I like typography. I know that Comic Sans should never be used. But that doesn’t make me an expert on what typefaces are fresh but classic, go well together, and are free. Many of the recommendations by Canva and Typewolf are Google Fonts, which are open-source (free) and designed for web use.
I ended up going with Oswald Bold for the main typeface and Raleway Thin for the subtitle (and”to” in the title). I’ll play with Libre Baskerville for the font of these blog posts, as soon as learn how.
I’m still up in the air about a color palette, but I’m leaning towards this palette that I found on Pinterest from Design Seeds. I’m looking for something colorful, vibrant, natural, but also a bit serious. You can see the red-orange color as the link and button color on this blog (at the time of writing) and the square icon below.
Find an Image
This is optional. Because my logo was so heavy on text and symbolism, I wanted to balance it with a photo to make it more organic. The relationship between God and people is not just an idea in the abstract, but something that takes place in the physical world. A natural landscape helps communicate that.

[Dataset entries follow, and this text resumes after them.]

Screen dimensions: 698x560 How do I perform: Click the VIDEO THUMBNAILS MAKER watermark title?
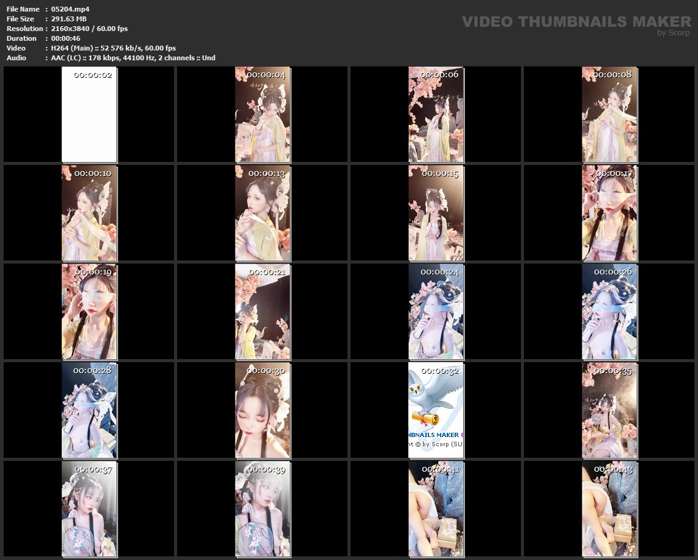[576, 22]
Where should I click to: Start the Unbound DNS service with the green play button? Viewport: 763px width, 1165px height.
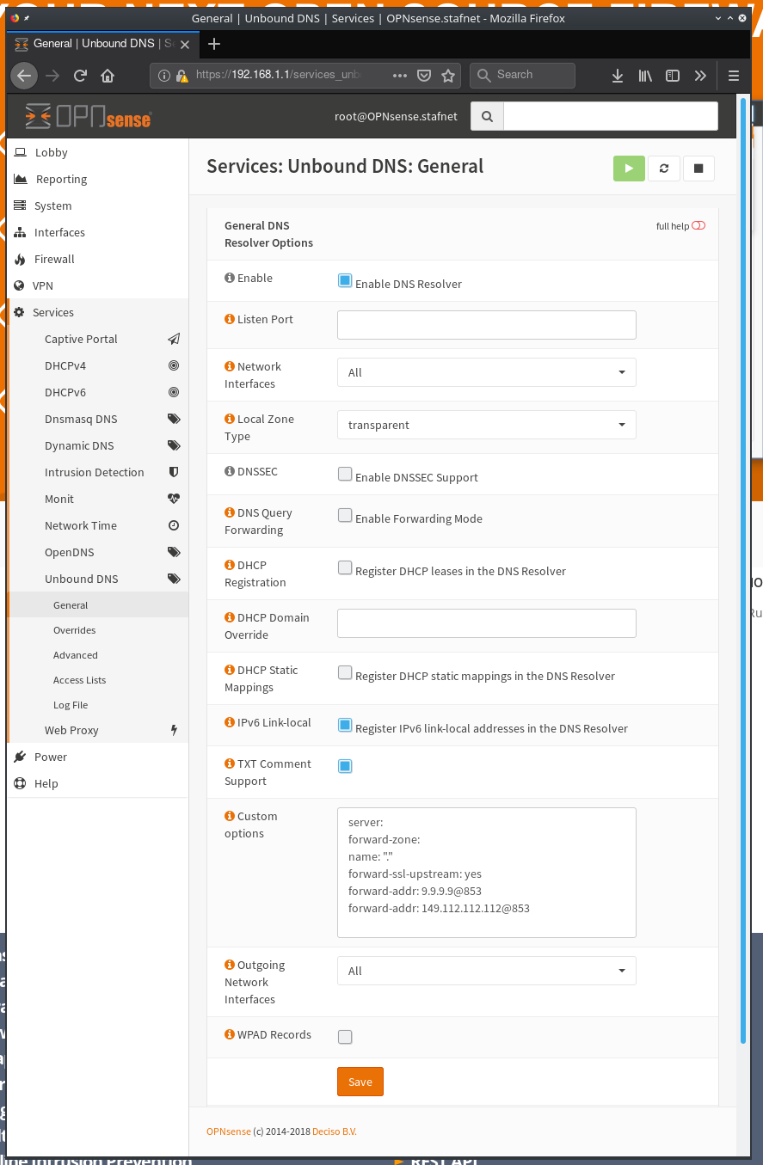pyautogui.click(x=629, y=169)
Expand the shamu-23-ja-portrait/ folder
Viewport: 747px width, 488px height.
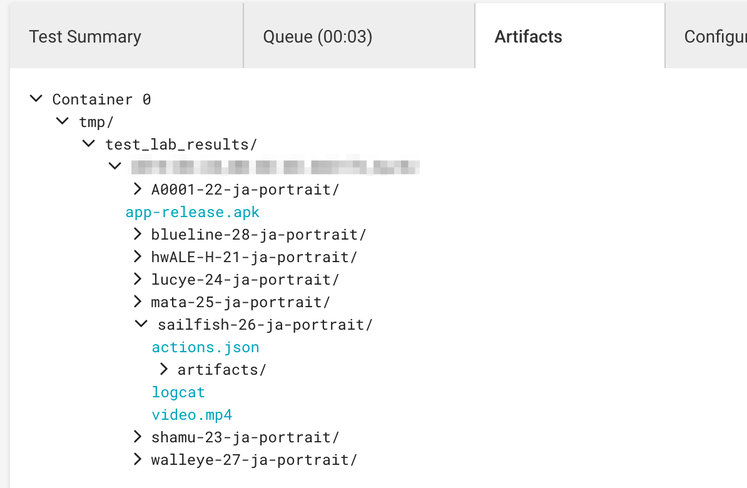tap(137, 436)
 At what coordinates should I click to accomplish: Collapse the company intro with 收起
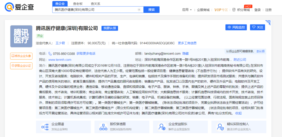[238, 113]
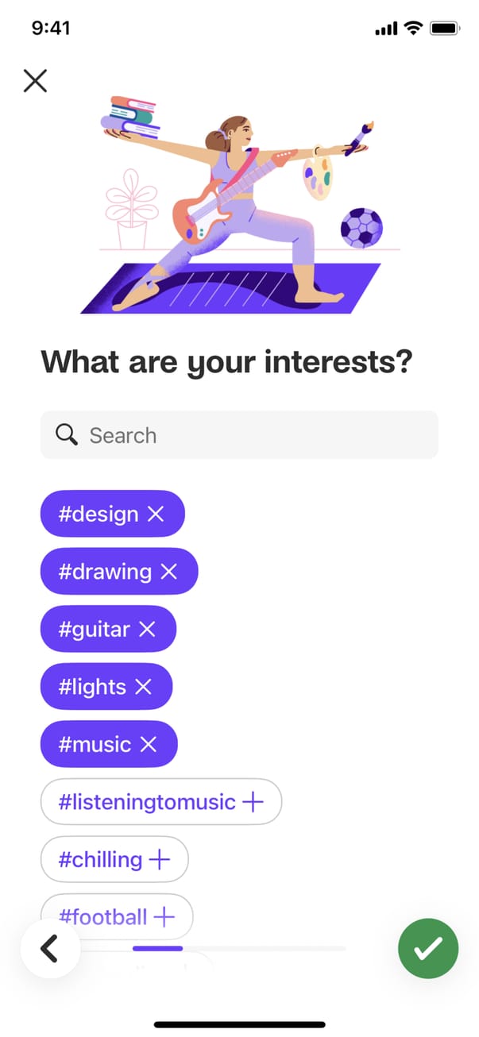Deselect the #design interest tag
This screenshot has width=479, height=1037.
coord(99,515)
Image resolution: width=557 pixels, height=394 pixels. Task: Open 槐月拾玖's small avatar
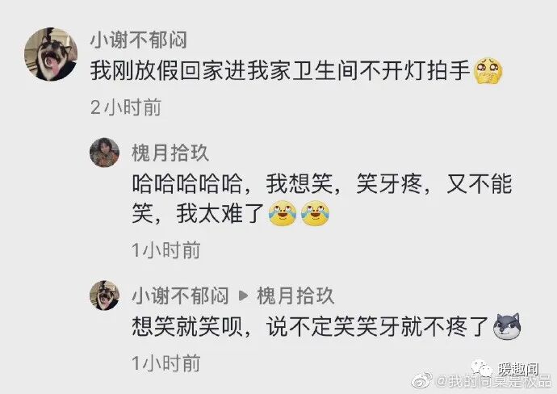pos(104,153)
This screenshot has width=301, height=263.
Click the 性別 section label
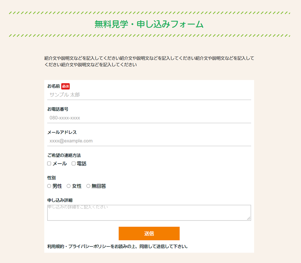tap(51, 178)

There’s also now the precedent of overlaying the logo on a blurred photo. I can do that with different background photos for different uses, which makes for unintended versatility.
Pixabay is my site of choice because the images can be used for free without attribution. Make sure to download a high resolution image.
Put It Together
Take the elements and start combining. I used Canva’s online editing tools, which are functional enough to create what I needed. Canva has a bunch of Google fonts pre-loaded, but you can upload your fonts if you don’t find what you need. I might update the included Raleway Thin (a bit too thin) with Raleway Extra Light.

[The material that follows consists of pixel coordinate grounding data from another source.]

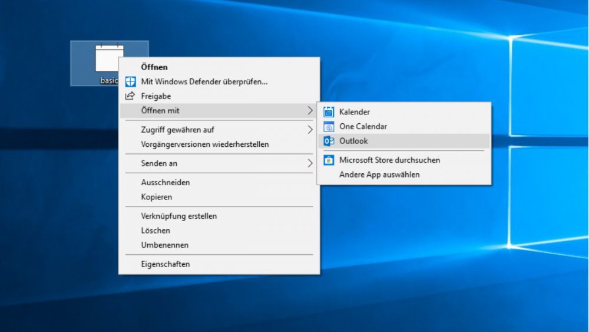Screen dimensions: 589x332
Task: Click the One Calendar app icon
Action: pos(329,126)
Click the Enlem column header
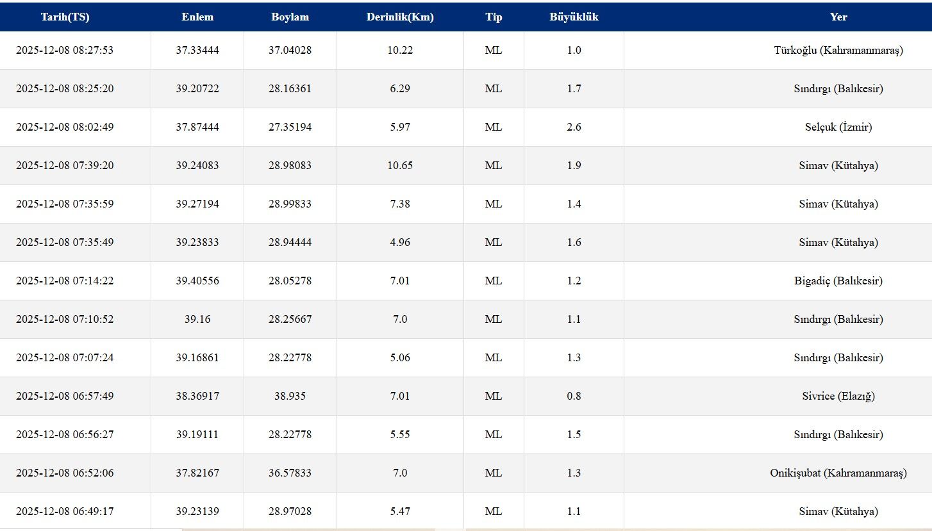This screenshot has height=531, width=932. (x=197, y=17)
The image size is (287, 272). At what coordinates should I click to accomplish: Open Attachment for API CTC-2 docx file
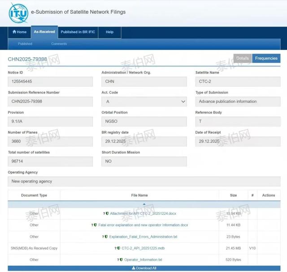point(143,214)
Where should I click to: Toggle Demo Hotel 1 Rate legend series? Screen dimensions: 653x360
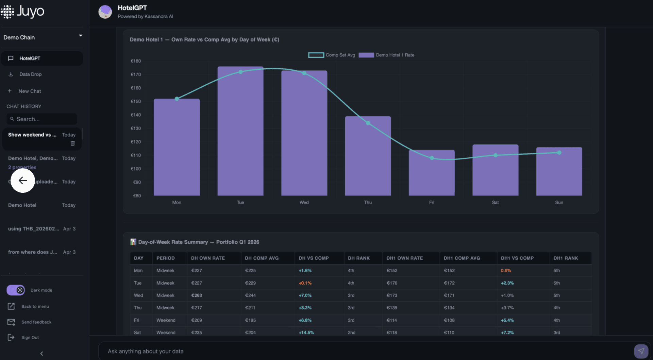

As you go, you may find that your elements don’t play well together, so you’ll look for different fonts, symbols, colors, images, etc. It’s an iterative process, not nearly as linear as I’ve described it so far.
Resize for Everything
Canva comes with a handy feature for repurposing your design for various social media uses. Using “Magic Resize”, I’ve ported my design for use as a Twitter header (1500 x 500), a Facebook cover (851 x 315), a Google+ cover (1240 x 700), and an email header (600 x 200).
Other options include social media posts like Instagram, document formats with letterhead, eBook covers (yes!), business cards, postcards, and lots more.
Create a Square Icon
You need a version of the logo that will look good when scaled down very small for social media profile pictures, which are square and often appear as tiny thumbnails.
For me, the whole title would not work. So, I combined the initials of Made to Learn (minus the ‘t’) in Oswald Bold, an up arrow (just an isosceles right triangle), and the orangey colors of the palette on a white background to create something super simple. The ‘t’ even makes an appearance in the negative space.
Be creative with this, but make it a variation on your theme.
And You’re Done
For now. You’re just getting started. Like me, you’ve got something that passes. Get feedback from knowledgeable people that care about you and will tell you the truth. Make tweaks. When you have the cash, hire a professional.
If you follow these steps to create your own logo, share your (family-friendly) results in the comments.